(Bloomberg) — Euro-area finance ministers will debate the final key elements of a small budget for their currency bloc, as the region seeks to cap two years of difficult negotiations over a tool that falls far short of the original sweeping vision of French President Emmanuel Macron.
The discussion on the budget, whose broad outlines were already agreed in June, will seek to bring to a conclusion difficult talks that pitted the fiscal restraint of the EU’s hawkish North against the South’s calls for spending to stimulate the economy. But entrenched differences over aspects of how this pot of money will be financed may mean an accord remains elusive.
The agreed budget would create a pot of about 20 billion euros ($ 22 billion) to facilitate investments and reforms and help give a boost to poorer nations, rather than help support economies in a downturn, as was initially intended. These funds, which would be part of the EU’s broader budget and distributed over seven years, will be used to help countries see through investments and reforms and help poorer nations catch up.

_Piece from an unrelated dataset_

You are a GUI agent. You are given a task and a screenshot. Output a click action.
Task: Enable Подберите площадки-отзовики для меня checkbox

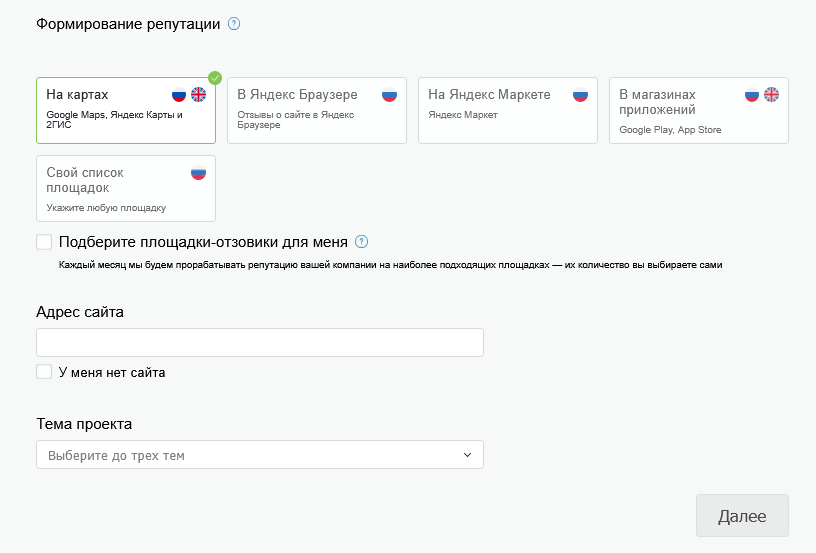44,242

Proponents argue that the pared-down budget could still be a foot in the door that could evolve into something more powerful in times of crisis. Skeptics of the plan say it’s a toothless tool that could nonetheless help incentivize laggards to reform.
A key issue ministers will debate is whether the instrument can be financed entirely from the EU’s broader budget, paid in by all the bloc’s 28 governments, or whether it could be topped up by other funding sources in the future.
Countries led by France have been pushing for a deal that would allow funds to be added through further contributions. The Dutch and other fiscal hawks have pushed for it to be funded exclusively from the EU’s budget, a restriction that would limit its total size.
A compromise could include a so-called “enabling clause”, which would pave the way for countries that wish to top up the budget to do so in the future. But the Dutch have insisted that this would only be on a voluntary basis, a red flag for other members.
The other main issue to be discussed involves the details of the so-called co-financing rate, which determines how much money governments will receive from this budget for a project and how much they have to put up themselves. This contribution could vary depending on the member’s economic situation, being reduced during a downturn.